Exercice → Restituez tel quel le passage de la source qui commence par « Toujours, et dans » et se poursuit jusqu'à « de protégé inférieur. ».

Les Palestiniens ont une sorte de désespoir mortifère qui jouit de nuire à l’autre plutôt que d’admettre ce qu’il lui doit et qu’il était là avant.
Le problème des Palestiniens et d’Arafat, ce sont ces subsides qu’ils reçoivent des pétroliers arabes qui les font fonctionner comme le dard coranique dans le corps de l’Etat hébreu. Plutôt que de se battre pour fonder réellement leur Etat, en prenant de la graine du frère aîné ennemi, ils s’éternisent à être portés par la logique djiadique qui leur fait tellement de tort.
Comme par hasard, tournant le dos au message d’Abraham ne sacrifiant pas Isaac, ni Ismaël, Arafat et les Palestiniens utilisent de manière perverse le sacrifice d’enfants, utilisés comme boucliers humains, et exploitent ainsi la fascination européenne et médiatique pour les victimes et les martyrs. Mais le martyr a toujours existé en islam ! Cela tient au fait que l’islam est la parole politique du peuple. Se faire tuer a pour but de pourrir l’image d’Israël.
Toujours, et dans la fidélité au Coran, il s’agit pour les dirigeants arabes et pour les Palestiniens instrumentalisés par eux de défendre l’identité pleine, la plénitude de l’origine, fondée par l’islam. Pour le monde arabo-musulman, Israël est donc toujours sous le coup de l’éternelle colère de Dieu car ce peuple est insoumis, donc maudit s’il ne se contente pas d’une position de protégé inférieur.
Ces Palestiniens vivaient donc sur cette terre semi-déserte, qu’ils croyaient être « naturellement » à eux, et voici qu’elle se révèle « possédée » par le peuple de la Bible auquel le Texte arabe était censé avoir réglé son compte. Pourtant, cette terre, les Palestiniens ont tardé à se donner les moyens d’en faire leur Etat, par une sorte de laisser-aller tout oriental mêlé d’impuissance, attendant que les Turcs s’en aillent, puis l’Angleterre, et voici alors ces Juifs qui reviennent pour toujours. La plénitude de l’origine, comme croyance, en prend en coup. Et les Palestiniens, qui ne veulent pas se couper du monde arabe, de son fantasme originaire de plénitude, ne sont pas préparés à l’idée d’un partage.

Lignes enregistrées →
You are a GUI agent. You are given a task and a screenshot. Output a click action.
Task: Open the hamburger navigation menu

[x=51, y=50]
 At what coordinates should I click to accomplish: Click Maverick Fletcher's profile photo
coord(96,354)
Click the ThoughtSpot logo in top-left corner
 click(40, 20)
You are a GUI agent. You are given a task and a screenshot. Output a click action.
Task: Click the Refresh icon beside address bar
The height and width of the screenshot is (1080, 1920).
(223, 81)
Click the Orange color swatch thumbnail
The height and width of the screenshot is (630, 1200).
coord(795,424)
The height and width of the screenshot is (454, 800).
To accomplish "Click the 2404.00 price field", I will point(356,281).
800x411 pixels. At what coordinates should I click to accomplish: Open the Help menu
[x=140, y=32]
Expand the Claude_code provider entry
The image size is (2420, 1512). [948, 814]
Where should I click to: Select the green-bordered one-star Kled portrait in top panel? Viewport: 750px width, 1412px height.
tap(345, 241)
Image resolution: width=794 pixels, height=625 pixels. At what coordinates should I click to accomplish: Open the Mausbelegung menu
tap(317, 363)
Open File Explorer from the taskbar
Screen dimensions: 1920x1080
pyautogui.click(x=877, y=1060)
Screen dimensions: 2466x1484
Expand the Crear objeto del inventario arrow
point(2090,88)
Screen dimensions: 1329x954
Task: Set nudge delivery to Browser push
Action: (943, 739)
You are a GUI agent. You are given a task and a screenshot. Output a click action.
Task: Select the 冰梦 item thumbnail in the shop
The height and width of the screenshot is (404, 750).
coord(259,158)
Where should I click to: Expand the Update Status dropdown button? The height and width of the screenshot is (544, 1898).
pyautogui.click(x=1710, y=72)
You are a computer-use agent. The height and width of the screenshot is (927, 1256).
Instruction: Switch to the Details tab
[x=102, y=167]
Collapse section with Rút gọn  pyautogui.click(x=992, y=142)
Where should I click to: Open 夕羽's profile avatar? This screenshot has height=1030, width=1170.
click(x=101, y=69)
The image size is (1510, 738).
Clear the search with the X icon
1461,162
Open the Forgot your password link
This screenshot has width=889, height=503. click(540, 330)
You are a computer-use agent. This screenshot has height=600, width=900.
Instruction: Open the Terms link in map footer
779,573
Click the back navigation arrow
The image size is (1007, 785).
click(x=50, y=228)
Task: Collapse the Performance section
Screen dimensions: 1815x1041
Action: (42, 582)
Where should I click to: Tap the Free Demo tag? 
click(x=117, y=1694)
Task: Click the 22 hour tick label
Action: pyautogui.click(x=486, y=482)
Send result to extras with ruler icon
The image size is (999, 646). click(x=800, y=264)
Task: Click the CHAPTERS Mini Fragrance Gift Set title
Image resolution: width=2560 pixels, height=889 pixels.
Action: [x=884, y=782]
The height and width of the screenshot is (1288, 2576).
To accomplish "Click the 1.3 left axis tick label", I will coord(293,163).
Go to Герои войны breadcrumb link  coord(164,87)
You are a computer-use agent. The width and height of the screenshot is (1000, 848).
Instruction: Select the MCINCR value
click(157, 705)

Corrigé →
Toujours, et dans la fidélité au Coran, il s’agit pour les dirigeants arabes et pour les Palestiniens instrumentalisés par eux de défendre l’identité pleine, la plénitude de l’origine, fondée par l’islam. Pour le monde arabo-musulman, Israël est donc toujours sous le coup de l’éternelle colère de Dieu car ce peuple est insoumis, donc maudit s’il ne se contente pas d’une position de protégé inférieur.